Project 3: Process Scheduler Visualization Tool

Build a real-time scheduler observer that shows context switches, run-queue depth, and per-CPU activity.

Quick Reference

Attribute Value
Difficulty Level 3: Advanced
Time Estimate 2 weeks
Main Programming Language C (Alternatives: Rust, Python)
Alternative Programming Languages Rust, Python
Coolness Level Level 3: Clever
Business Potential Level 3: Observability tooling
Prerequisites C or Python, /proc familiarity, basic scheduling theory
Key Topics CFS, run queues, tracepoints, time-series aggregation

1. Learning Objectives

By completing this project, you will:

  1. Explain how the CFS scheduler selects the next runnable task.
  2. Read and interpret /proc/schedstat and /proc/stat.
  3. Capture sched_switch events via tracefs/perf.
  4. Aggregate event streams into per-CPU timelines.
  5. Build a deterministic, testable visualization output.
  6. Identify scheduling anomalies like long run-queue depth or starvation.

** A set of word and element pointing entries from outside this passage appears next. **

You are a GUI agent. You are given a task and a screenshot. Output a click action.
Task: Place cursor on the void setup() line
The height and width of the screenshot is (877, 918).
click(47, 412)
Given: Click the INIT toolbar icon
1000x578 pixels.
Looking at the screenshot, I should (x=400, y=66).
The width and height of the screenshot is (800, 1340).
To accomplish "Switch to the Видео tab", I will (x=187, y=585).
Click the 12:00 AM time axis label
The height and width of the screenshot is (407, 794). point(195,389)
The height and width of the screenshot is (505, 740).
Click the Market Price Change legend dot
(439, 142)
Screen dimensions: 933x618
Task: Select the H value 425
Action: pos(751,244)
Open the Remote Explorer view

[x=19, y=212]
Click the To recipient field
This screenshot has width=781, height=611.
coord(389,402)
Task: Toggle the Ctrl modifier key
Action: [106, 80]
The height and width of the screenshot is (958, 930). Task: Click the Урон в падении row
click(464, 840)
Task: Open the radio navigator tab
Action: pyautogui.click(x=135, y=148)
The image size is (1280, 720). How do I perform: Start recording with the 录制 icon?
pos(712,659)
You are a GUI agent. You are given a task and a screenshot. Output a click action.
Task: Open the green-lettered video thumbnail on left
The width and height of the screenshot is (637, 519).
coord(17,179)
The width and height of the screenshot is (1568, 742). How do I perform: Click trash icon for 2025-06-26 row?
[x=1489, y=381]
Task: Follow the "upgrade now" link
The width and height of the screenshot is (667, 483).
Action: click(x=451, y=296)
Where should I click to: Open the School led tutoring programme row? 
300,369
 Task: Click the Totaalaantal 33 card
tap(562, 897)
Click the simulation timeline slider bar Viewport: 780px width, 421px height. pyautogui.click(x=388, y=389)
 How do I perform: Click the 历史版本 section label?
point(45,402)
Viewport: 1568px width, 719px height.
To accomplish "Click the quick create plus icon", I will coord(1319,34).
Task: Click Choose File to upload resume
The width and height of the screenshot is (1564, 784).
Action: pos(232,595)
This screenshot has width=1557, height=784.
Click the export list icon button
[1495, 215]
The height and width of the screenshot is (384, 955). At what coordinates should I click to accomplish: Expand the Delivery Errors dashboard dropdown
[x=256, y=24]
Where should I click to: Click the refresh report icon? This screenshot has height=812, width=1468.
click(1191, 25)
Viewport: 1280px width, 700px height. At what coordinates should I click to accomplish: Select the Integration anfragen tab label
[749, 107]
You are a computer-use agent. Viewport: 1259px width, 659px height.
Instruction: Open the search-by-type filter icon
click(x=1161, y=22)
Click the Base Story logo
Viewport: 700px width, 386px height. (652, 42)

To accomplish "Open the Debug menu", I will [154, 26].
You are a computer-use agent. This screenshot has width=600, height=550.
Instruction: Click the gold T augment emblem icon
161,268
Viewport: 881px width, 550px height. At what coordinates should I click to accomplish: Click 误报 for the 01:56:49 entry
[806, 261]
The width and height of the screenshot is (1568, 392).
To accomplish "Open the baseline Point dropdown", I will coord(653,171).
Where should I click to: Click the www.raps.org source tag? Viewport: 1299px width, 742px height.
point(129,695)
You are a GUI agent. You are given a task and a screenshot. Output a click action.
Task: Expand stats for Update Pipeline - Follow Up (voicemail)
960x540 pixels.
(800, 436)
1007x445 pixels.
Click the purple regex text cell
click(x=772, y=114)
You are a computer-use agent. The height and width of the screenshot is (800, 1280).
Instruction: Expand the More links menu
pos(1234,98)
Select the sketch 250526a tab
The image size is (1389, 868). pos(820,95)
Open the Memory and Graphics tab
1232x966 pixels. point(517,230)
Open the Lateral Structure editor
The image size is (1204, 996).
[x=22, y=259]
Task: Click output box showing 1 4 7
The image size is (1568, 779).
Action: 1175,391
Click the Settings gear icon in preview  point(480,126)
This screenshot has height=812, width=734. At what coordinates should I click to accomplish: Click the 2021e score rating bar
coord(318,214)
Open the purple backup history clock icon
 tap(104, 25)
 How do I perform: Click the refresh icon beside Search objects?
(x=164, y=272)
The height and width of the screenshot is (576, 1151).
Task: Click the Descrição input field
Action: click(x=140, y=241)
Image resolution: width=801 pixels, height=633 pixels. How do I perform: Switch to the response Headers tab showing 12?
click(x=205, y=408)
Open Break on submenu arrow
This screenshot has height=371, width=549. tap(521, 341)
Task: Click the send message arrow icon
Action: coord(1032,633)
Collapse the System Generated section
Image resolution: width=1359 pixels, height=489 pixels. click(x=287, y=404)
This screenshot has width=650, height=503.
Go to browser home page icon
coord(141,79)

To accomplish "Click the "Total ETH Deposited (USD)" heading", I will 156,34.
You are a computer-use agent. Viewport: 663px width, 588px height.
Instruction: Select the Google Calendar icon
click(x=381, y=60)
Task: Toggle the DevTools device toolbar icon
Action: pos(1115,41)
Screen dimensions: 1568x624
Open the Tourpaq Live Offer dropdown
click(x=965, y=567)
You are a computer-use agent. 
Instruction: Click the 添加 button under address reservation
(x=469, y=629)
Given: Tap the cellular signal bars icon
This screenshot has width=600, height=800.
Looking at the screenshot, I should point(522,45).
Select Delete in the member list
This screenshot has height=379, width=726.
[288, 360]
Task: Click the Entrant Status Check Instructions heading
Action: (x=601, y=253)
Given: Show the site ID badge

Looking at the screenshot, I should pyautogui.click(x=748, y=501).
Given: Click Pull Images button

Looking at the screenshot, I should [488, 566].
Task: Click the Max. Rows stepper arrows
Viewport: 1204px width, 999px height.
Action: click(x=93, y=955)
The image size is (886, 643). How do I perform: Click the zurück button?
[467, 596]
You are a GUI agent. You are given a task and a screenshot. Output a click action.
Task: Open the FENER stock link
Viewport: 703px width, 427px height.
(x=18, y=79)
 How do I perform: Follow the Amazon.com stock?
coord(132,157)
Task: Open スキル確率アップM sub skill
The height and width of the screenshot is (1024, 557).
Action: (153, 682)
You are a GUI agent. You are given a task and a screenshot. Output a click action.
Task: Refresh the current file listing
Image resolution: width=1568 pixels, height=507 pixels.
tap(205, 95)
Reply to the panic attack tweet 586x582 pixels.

2. All Theory Needed (Per-Concept Breakdown)

2.1 CFS Scheduling Model and Run Queues

Fundamentals

Linux’s CFS (Completely Fair Scheduler) aims to distribute CPU time fairly. It keeps runnable tasks in a red-black tree ordered by virtual runtime (vruntime). The task with the smallest vruntime runs next, approximating fairness.

Deep Dive into the concept

Each CPU has a run queue (rq) and a CFS run queue (cfs_rq). vruntime increases proportional to actual runtime, scaled by task weight (from nice value). This creates the illusion of equal CPU time for tasks of equal weight. Load balancing periodically migrates tasks between CPUs. In your visualizer, run-queue depth indicates contention, and large vruntime gaps suggest dominance by a task. Understanding this model makes your visualization meaningful rather than a random stream of PIDs.

How this fits on projects

You’ll map sched_switch events to CFS states in Section 3.2 and Section 4.4, and interpret run-queue depth in Section 5.10.

Definitions & key terms

  • CFS -> Completely Fair Scheduler
  • vruntime -> weighted runtime used for scheduling order
  • run queue -> per-CPU list/tree of runnable tasks
  • nice -> user-visible priority weight

Mental model diagram (ASCII)

Run queue (rb-tree, ordered by vruntime)
  leftmost -> next to run

How it works (step-by-step)

  1. Task becomes runnable and is inserted into run queue.
  2. Scheduler picks leftmost (smallest vruntime).
  3. Task runs for a time slice and its vruntime increases.
  4. Task is reinserted and a new task is selected.

Minimal concrete example

Task A vr=10, Task B vr=12, Task C vr=20 -> pick A

Common misconceptions

  • Misconception: CFS uses fixed time quanta. Correction: time slices vary based on load and weight.
  • Misconception: higher nice always runs less. Correction: it runs less proportionally, not necessarily less in wall time.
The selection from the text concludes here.